What impact have the fees had?
Since the increase in 2013, Employment Tribunal claims have fallen, and this pattern has increased following this recent rise, with The Registry Trust showing a decrease of 19% in County Court Judgments (“CCJs”) in 2016.
These statistics support comments made by Lord Dyson, Master of the Rolls, who said earlier this year that the rise in fees will negatively impact small and medium businesses the most, with the dramatic decrease in CCJs lending credence to the thought that small businesses are struggling to pay the costs required to claim their money.
The privatisation of justice in the UK?
A reduction in access to justice is worrying, and we need to ask if “justice if you can afford it” should be acceptable in a democracy where the Rule of Law is paramount.
Ultimately, one of the aims of these steps is to move towards Alternative Dispute Resolution and mediation.
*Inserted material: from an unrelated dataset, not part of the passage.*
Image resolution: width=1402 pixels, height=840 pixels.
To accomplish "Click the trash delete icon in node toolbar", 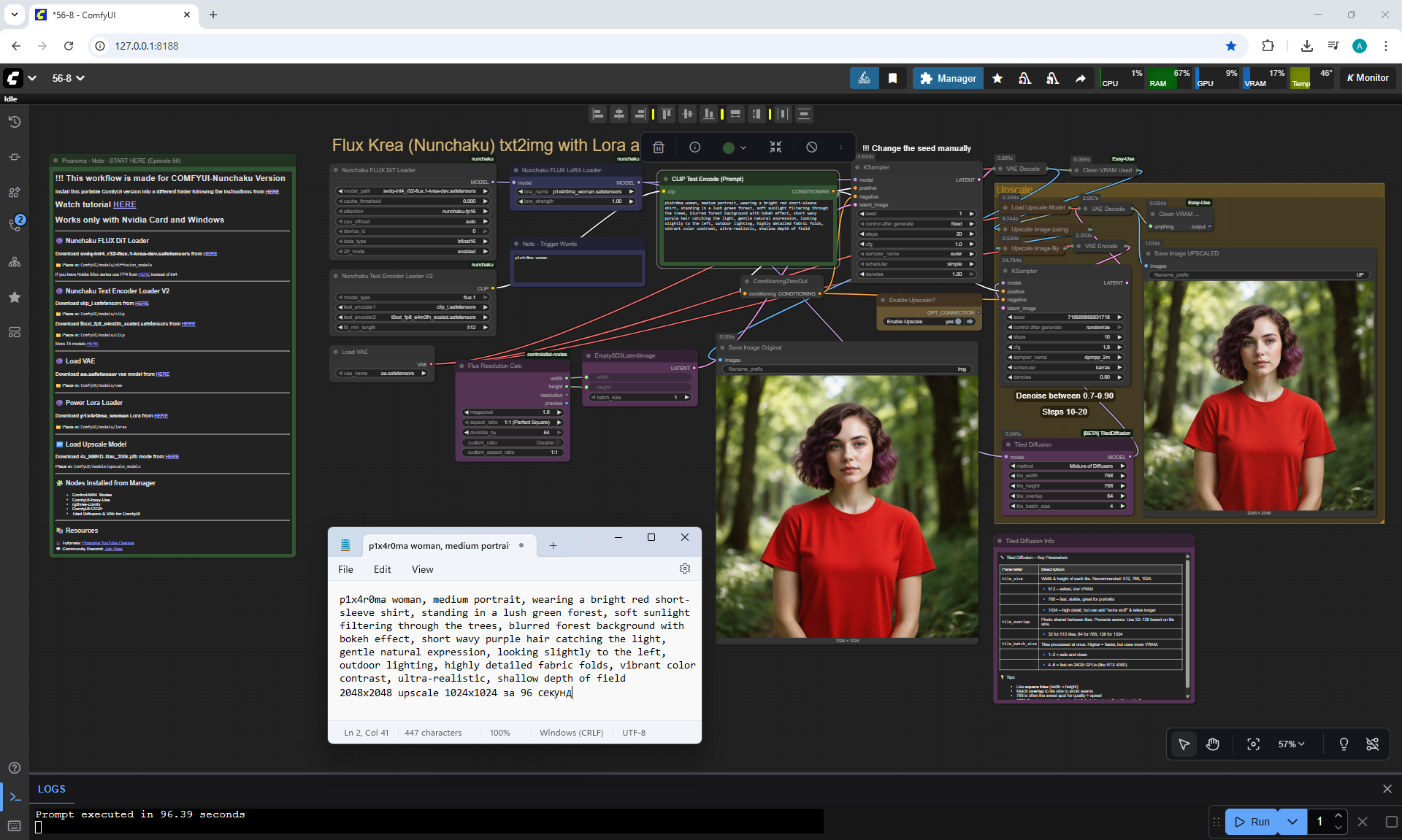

Indeed, Lord Justice Briggs has stated his aim to make Alternative Dispute Resolution the cultural norm in the UK.
Alongside this, local County Courts have been closed before the online court system set to replace them is up and running. The online courts will deal with financial disputes of up to £25,000, with anything above this going through more traditional routes.
The question we need to ask is: are these movements putting us in danger of creating a two-tier legal system?